Strategies for School Leaders Who are Adapting to Common Core Standards
As a teen, I read a short story where Leonardo Da Vinci tried to convince his patrons to let him build a massive water filtering system to help clean local rivers. His project would require layers and layers of rocks and stones, and it would take 20 years to have any discernible effect. Leonardo was laughed out of court, so he had to settle for a smaller job painting a friend’s wife – Mona Lisa.
Now why would I begin an article about the Common Core State Standards with a tale about one of the world’s most famous artists? Because this fictional story illustrates an essential truth: Long-term projects that can benefit generations of people can get shelved if leaders decline to take the long view.

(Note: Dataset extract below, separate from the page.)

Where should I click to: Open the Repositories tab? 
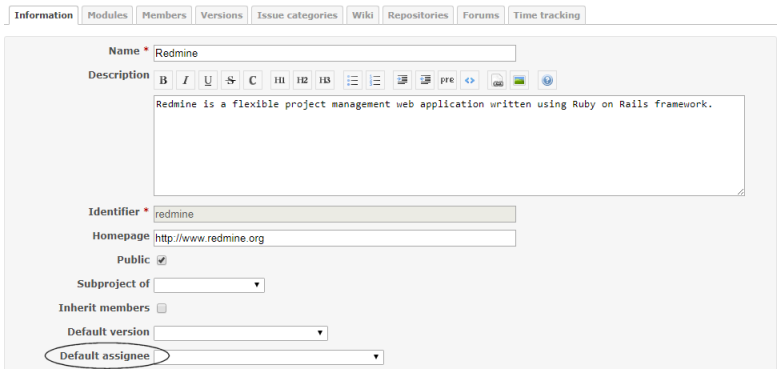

Common Core is all about what happens a generation from now. It challenges us to see how much good can we do for all of America’s children by aligning our educational expectations and content across most of our states.

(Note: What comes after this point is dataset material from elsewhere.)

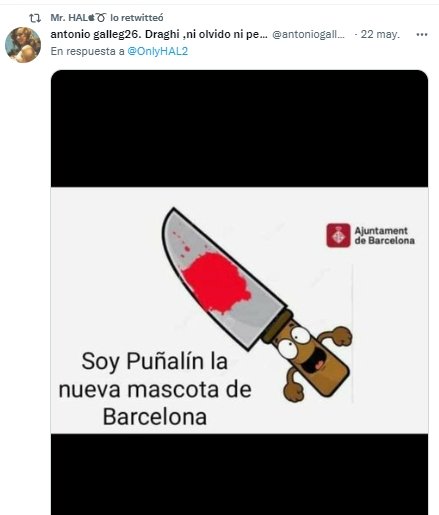Click the black upper area of image
Image resolution: width=439 pixels, height=515 pixels.
(239, 128)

That philosophy is easy enough to understand. But putting Common Core into practice – with all its requirements on language, math and teacher accountability – is anything but easy. Here’s a quick look at tactics school leaders can use to ease the transition to Common Core:
Build your knowledge base
The Common Core initiative has created an excellent webpage that highlights the national standards and how individual states are integrating them. Check it out at http://www.corestandards.org/ and pass it along to your staff.

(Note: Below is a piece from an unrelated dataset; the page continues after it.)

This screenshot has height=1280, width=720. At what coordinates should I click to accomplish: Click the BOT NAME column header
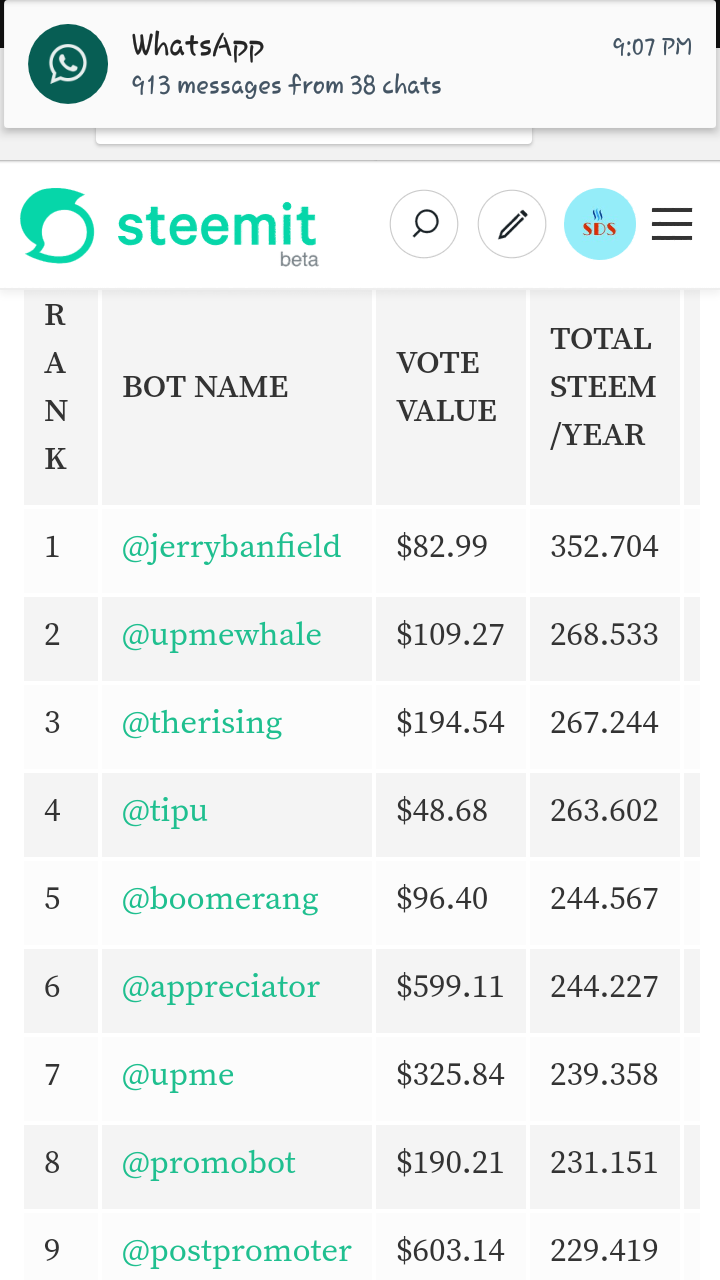[205, 387]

Among the myriad responsibilities your staff members may have with creating lesson plans, maintaining parent contact and meeting administrative expectations, you should definitely set aside time for your teachers to develop their understanding of the individual standards.
Widen your lens
A common error among administrators is to limit their staff development on the Common Core to only their English/language arts and math teachers. If you look at the standards closely, it’s easy to see that while the curriculum might focus specifically on English/language arts and math, there are ways to apply the Common Core across an entire curriculum.
Set a schoolwide goal
We spend time on what matters to us, so I recommend taking your professional development on the Common Core into the wider community by setting and publishing schoolwide goals that relate to the Common Core. Doing this reinforces to the community that you’re working with your state department of education to implement the Common Core, and it sends the message to your teachers that the Common Core should filter into their classroom practice.
Put it all together
It’s a maxim that quality schools should share a clearly written, aligned and effectively delivered academic curriculum. For the first time, we as a nation have been able to come together and establish what is important to the development of our children. This coordinated effort will enable us not only to “filter the river,” but to allow our children to paint their own version of the Mona Lisa.